Ганс швырнул руль к ногам начальника и в бешенстве вышел вон.
Слухи об этом разговоре быстро долетели до ушей Нойбауэра, а от него о новом порядке назначения победителей по принципу национальной принадлежности тут же узнали и Руди с партнерами по команде Mercedes. Тем же вечером губернатор Бальбо устраивал, как ему и полагалось по статусу, торжественный прием с обедом и заявленными после него фейерверками для участников и важных гостей прошедшей гонки.[388]
Руди прибыл туда в компании Луи Широна и Бэби. Они снова были не разлей вода, благо монегаск перешел в Mercedes, причем именно Руди проделал все необходимые закулисные движения для привлечения в команду своего старого друга прежде всего ради того, чтобы иметь возможность для более тесного общения с подругой Луи. Возможно, Широн и не замечал этого, однако Руди давно был неравнодушен к Бэби. Она всегда была полна энергией, а ее дружба помогла ему пройти несломленным через худший в его жизни период.[389]

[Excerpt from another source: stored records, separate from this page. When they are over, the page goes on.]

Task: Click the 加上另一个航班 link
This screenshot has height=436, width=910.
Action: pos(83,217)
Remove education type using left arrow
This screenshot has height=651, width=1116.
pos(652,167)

В начале той весны Руди в Париже уже пытался объясниться Бэби в любви: «Если бы я только мог найти хоть где-то такую, как ты, я бы непременно снова женился». – Бэби тогда отшутилась, что найдутся на него желающие и среди «девушек покрасивее и помоложе».[390]По прибытии во дворец в Триполи троица была поражена представшей перед ними живой картиной будто из «1001 ночи». Арабские воины в униформах всех цветов радуги с ритуальными ятаганами верхом на белых конях выстроились в ряд при въезде во дворец по обе стороны витых чугунных ворот. Еще больше стражи стояло вдоль широкой парадной лестницы, ведущей ко входу. Повсюду, писал Альфред Нойбауэр, «ослепительно белели мавританские фасады, высились зубчатые стены с амбразурами, стрельчатые своды ворот и взмывающие ввысь филигранные колонны на фоне звездного неба». На мраморной террасе над садами и фонтанами – музыканты, все в блестках и лучах света. В длинном, бликующем бассейне – полуобнаженные наяды выписывают пируэты водного танца.[391]
Обед подавали в гранд-зале, за подковообразным столом на 150 персон, богато сервированным горами блюд и батареями напитков. Во главе стола восседал генерал-губернатор Бальбо, а одесную от него – на почетном месте, предназначенном для победителя Гран-при, – вовсе и не Варци, а Ганс Штук. После
Давно успевший успокоиться и прийти в себя Штук попытался было протестовать: «Прошу прощения, Ваше превосходительство, но гонку выиграл синьор Варци…» – Однако Бальбо прервал его, заявив во всеуслышание: «Меня так просто не проведешь, герр Штук. Мне из ложи было видно, как на ладони, что вас специально осадили, чтобы выпустить вперед Варци. Мне подобные делишки не по нраву. Я их на дух не переношу! Политике не место в спорте, и я еще раз подчеркиваю, что считаю именно вас истинным победителем нашего Гран-при!»
В повисшей тишине грянул звон бьющегося хрусталя: это усаженный чуть поодаль Акилле Варци, швырнув бокал об пол, в ярости покинул банкет. Тем же вечером Варци впервые попробовал морфий, который в скором времени пустит его жизнь под откос.[393]